Was treibt die Revolution in der Agglo? Tom Combos «Inneres Lind» wirft einen traurigen Blick auf die Hinterlassenschaft der Winterthurer Tanzjugend.

Von Stephanie Caminada
8. Dezember 2019

Tonbänder halten uns Sprache, Musik oder Geräusche der Vergangenheit präsent. Freilich sind sie auch selbst Vergangenheit; die Aufnahmen lassen sich kaum noch abspielen, denn die Geräte fehlen uns dazu. So wird das Speichermedium zur ambivalenten Verkörperung von vergessener Erinnerung.

Wenn in Inneres Lind, dem jüngst erschienenen Roman des Winterthurer Autors und Musikers Tom Combo, ein Tonband zum zentralen Motiv avanciert, so lässt dies bereits erahnen, dass diese Ambivalenz die Handlung prägen wird. Den Rahmen bildet die Gegenwart, den Stoff die Vergangenheit. So zielt der Titel «Inneres Lind» auf das gleichnamige Wohnquartier der Stadt Winterthur, das einst als das Viertel mit den besten Wohnverhältnissen galt und auch heute noch von vornehmen Wohnhäusern wohlhabender Bürger dominiert wird. Im Kontrast dazu entspringen die Protagonisten des Romans – Bruno, Miriam, Patrick, Kaspar und Gerda – der alternativen Szene Winterthurs. Ihre Jugend verbrachten sie im «Agglo-Ghetto». Mit dem Erreichen des Erwachsenenalters sind sie in die Stadt gezogen und versuchen nun, im Leben anzukommen.

Datensatzzeilen:
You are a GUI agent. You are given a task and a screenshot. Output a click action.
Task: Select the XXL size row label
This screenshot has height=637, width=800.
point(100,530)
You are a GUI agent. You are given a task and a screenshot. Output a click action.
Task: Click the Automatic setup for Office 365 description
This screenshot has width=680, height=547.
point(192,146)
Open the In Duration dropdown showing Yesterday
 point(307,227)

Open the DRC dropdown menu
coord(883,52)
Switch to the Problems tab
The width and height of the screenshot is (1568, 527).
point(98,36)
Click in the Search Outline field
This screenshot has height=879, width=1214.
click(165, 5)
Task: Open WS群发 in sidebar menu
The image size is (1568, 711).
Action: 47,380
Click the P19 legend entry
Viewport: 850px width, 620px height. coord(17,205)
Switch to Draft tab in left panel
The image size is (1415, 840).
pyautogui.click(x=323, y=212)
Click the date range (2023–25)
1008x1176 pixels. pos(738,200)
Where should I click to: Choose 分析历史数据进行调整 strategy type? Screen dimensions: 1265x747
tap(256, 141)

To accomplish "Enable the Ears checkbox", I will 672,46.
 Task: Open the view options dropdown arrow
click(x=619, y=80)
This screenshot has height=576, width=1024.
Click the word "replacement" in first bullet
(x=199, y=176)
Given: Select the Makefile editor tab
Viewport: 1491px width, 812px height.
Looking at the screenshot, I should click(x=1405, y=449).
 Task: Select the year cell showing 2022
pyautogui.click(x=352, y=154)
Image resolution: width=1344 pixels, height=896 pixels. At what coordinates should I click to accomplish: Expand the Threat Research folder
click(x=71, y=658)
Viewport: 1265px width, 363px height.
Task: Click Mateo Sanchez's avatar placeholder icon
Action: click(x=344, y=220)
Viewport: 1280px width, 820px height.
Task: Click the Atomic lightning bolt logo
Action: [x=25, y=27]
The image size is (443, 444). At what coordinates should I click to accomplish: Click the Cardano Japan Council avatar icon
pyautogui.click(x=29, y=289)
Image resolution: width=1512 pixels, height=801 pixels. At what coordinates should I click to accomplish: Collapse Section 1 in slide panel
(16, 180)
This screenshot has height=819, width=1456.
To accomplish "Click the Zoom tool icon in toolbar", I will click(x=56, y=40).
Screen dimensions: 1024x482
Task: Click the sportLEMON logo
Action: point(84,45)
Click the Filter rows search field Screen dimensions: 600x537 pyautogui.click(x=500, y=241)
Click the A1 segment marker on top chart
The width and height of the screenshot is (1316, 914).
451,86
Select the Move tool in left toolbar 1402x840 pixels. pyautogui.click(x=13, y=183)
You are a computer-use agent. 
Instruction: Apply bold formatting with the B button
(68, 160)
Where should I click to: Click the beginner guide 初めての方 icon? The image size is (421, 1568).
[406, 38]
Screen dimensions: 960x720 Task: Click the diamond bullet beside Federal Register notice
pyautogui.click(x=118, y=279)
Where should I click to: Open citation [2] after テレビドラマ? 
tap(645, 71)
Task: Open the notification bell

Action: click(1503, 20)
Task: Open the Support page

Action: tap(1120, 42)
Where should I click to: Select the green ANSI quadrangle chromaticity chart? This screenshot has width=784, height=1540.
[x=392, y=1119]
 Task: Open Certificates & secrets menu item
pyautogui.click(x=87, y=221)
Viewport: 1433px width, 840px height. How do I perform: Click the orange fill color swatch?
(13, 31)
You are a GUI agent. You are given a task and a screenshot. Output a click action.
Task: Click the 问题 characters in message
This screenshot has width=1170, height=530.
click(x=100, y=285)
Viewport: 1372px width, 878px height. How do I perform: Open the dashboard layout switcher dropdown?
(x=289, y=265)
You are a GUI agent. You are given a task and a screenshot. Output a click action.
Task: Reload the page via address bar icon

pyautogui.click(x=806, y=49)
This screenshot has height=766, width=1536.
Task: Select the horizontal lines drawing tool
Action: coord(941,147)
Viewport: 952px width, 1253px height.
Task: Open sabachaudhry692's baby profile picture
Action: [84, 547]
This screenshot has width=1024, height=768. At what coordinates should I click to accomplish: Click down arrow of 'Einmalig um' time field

ZU BEARBEITEN:
1. Fasse im Text über Tom Combos Roman den Absatz, der mit „Tonbänder halten uns“ beginnt, in höchstens zwei Sätzen zusammen.
2. Gib aus dem Text über Tom Combos Roman wortgetreu den Abschnitt wieder, der mit den Worten „Was treibt die“ anfängt und mit „von vergessener Erinnerung.“ endet.
3. Führe den Text über Tom Combos Roman «Inneres Lind» im selben Stil weiter.

ERGEBNISSE DER REIHE:
1. Tonbänder bewahren Sprache, Musik und Geräusche der Vergangenheit, gehören aber selbst der Vergangenheit an, weil die Geräte zum Abspielen fehlen. So verkörpert dieses Speichermedium zwiespältig eine vergessene Erinnerung.

2.
Was treibt die Revolution in der Agglo? Tom Combos «Inneres Lind» wirft einen traurigen Blick auf die Hinterlassenschaft der Winterthurer Tanzjugend.

Von Stephanie Caminada
8. Dezember 2019

Tonbänder halten uns Sprache, Musik oder Geräusche der Vergangenheit präsent. Freilich sind sie auch selbst Vergangenheit; die Aufnahmen lassen sich kaum noch abspielen, denn die Geräte fehlen uns dazu. So wird das Speichermedium zur ambivalenten Verkörperung von vergessener Erinnerung.

3.
Bereits die Wahl des Wohnviertels, das Innere Lind, verrät dabei die Unentschlossenheit der Figuren. Sie befinden sich in einem Zwischenraum: Winterthur ist weder Grossstadt, noch Land. «Es ist nicht so reich wie Zürich […], dafür nischig-kreativ, dörflich-nachbarschaftlich», wie es die Winterthurer Stadträtin Barbara Günthard-Maier einst formulierte. Die Protagonisten klammern sich an die Strukturen der Agglomeration. So passen sie nicht so recht ins Bild, wissen nicht, wo sie hingehören.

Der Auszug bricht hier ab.